Il y a donc, dans Rue Saint-Urbain, une sorte d'urgence à immortaliser ce monde minuscule, qui se suffisait à lui-même «notre petit monde l'était à un point incroyable», souligne l'écrivain. Cette nostalgie traversera toute l'oeuvre de Richler, jusqu'au Monde de Barney, dont la mémoire s'étiole en raison de l'alzheimer...

Mais cette nostalgie est loin d'être fleur bleue et ne fait pas abstraction de la critique, féroce et terriblement drôle chez Richler. Il n'hésite pas à utiliser les clichés envers sa communauté, l'obsession de l'argent, de la réussite, de l'élévation sociale les gens de la rue Saint-Urbain sont pauvres et exclus, mais les parents juifs exigent tous de leurs fils qu'ils soient médecins ou avocat à grands coups de journal Canadian Jewish Eagle sur la tête. Si les francophones ont une dent contre Richler, pour ses déclarations incendiaires dans les journaux à propos du nationalisme québécois, il ne faudrait pas oublier que ceux qu'il a le plus irrités sont, avant tout, les membres de sa propre communauté qui l'ont parfois traité d'antisémite.

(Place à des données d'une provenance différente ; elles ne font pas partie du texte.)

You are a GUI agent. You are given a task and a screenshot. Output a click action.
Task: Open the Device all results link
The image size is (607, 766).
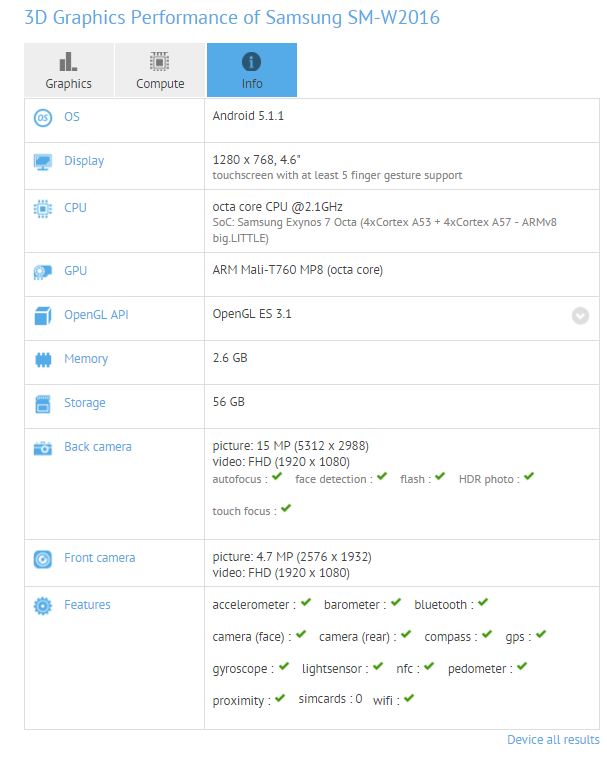point(553,740)
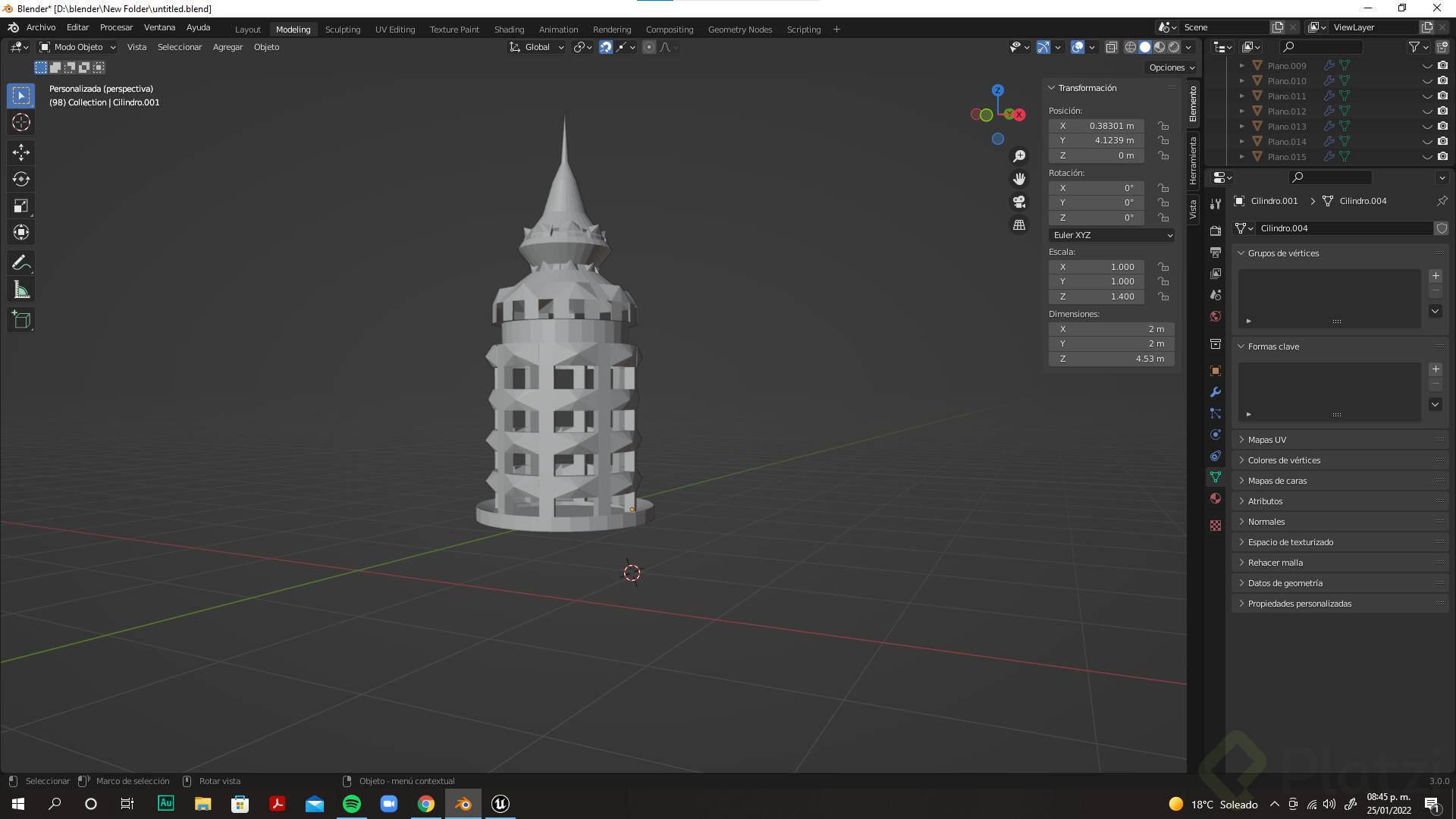1456x819 pixels.
Task: Open Spotify from the Windows taskbar
Action: pos(352,804)
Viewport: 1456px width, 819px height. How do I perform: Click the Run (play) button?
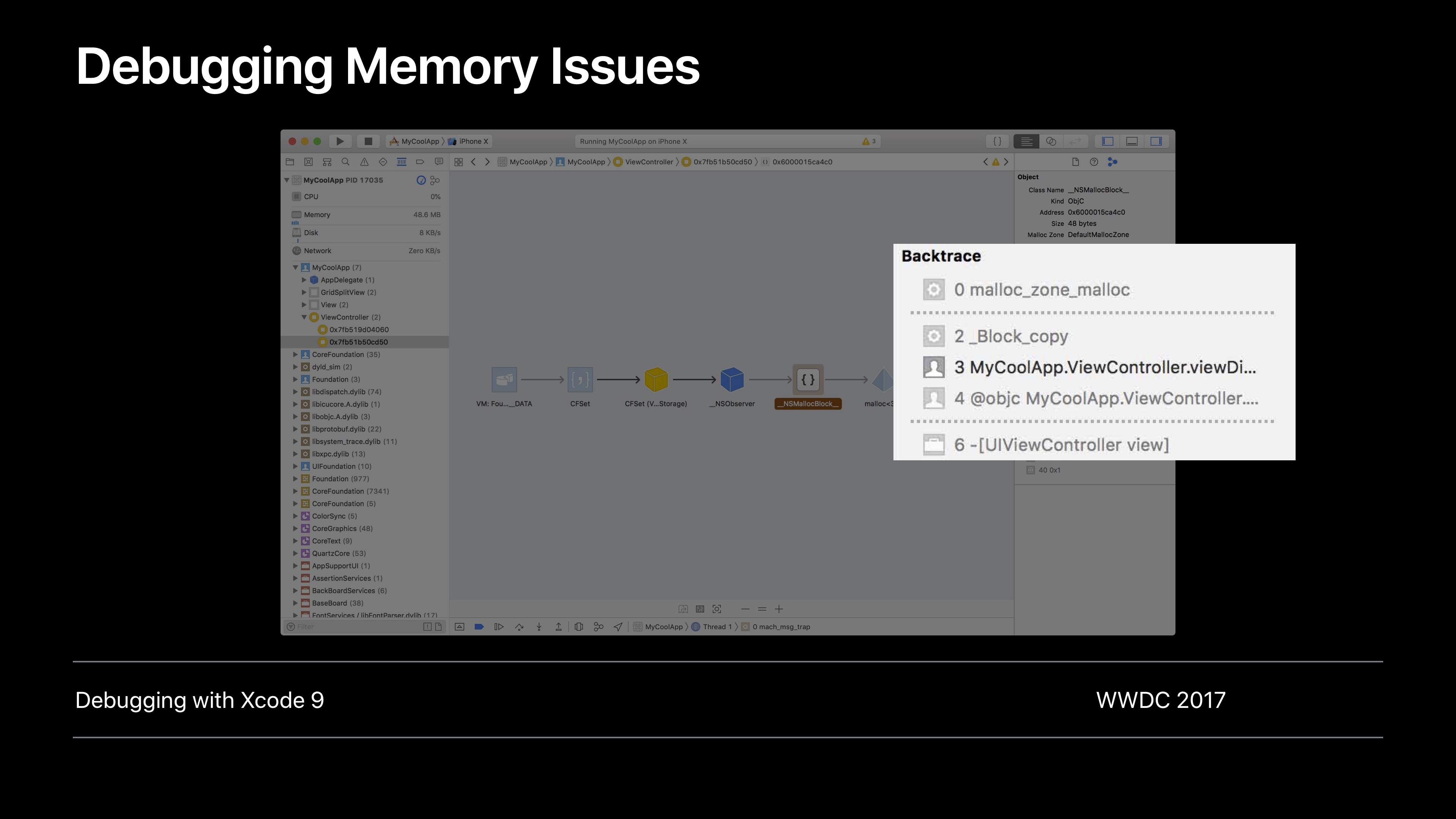pyautogui.click(x=340, y=141)
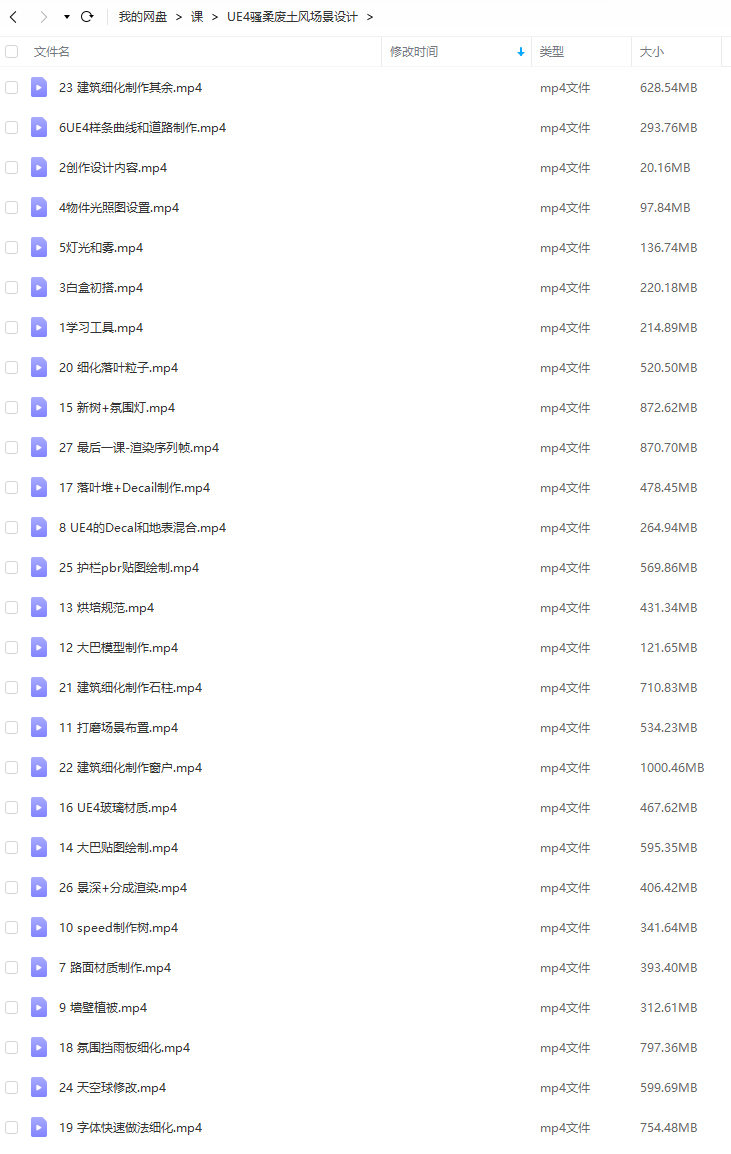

Mais devrait-on s'étonner qu'un écrivain qui a tant ri de l'esprit de ghetto qu'il a tant critiqué soit presque naturellement allergique au nationalisme, quel qu'il soit? À ce sujet, Rue Saint-Urbain est riche d'enseignements. Bien que «sujets britanniques», les gens de la rue Saint-Urbain ne jurent que par New York, envient et détestent les WASP de Westmount qui vont à l'Université McGill, méprisent les «pea soup», ces compagnons de misère auxquels ils ne peuvent s'identifier, subissent les quotas de juifs dans les universités et les pancartes «réservé aux Gentils» des plages des Laurentides - une nouvelle complète et hilarante raconte le vol d'une de ces pancartes par la bande de «p'tits juifs» audacieux, héros d'un jour...

N'empêche, on y adore le Canadien de Montréal, l'effeuilleuse Lily St-Cyr et les chansons d'Alys Robi. «La démocratie qu'on nous demandait de défendre nous était hostile, note très justement l'écrivain. Indiscutablement, il valait mieux pour nous vivre au Canada qu'en Europe, mais c'était «leur» Canada.» L'ombre de la Seconde Guerre plane sur la rue Saint-Urbain, qui sera bouleversée par l'arrivée de réfugiés. Richler écrit: « Il se trouva que les réfugiés, Juifs allemands ou autrichiens pour la plupart, étaient beaucoup plus affranchis et instruits que nous l'étions. Ils ne venaient pas, comme nos grands-parents, de shtetls de Galicie ou de Russie et ne méprisaient pas l'Europe. À l'opposé, ils trouvaient les juifs d'ici étroits d'esprit, peu cultivés, et Montréal très provincial.»

Monde unique

De ce côté «provincial», Richler fera quelque chose d'universel. Lire Rue Saint-Urbain aujourd'hui, c'est découvrir un monde unique et autonome à l'intérieur de Montréal, un monde méconnu et incroyablement vivant sous la plume de Richler qui, comme tout bon écrivain, aura réussi non seulement à l'immortaliser, mais à le venger.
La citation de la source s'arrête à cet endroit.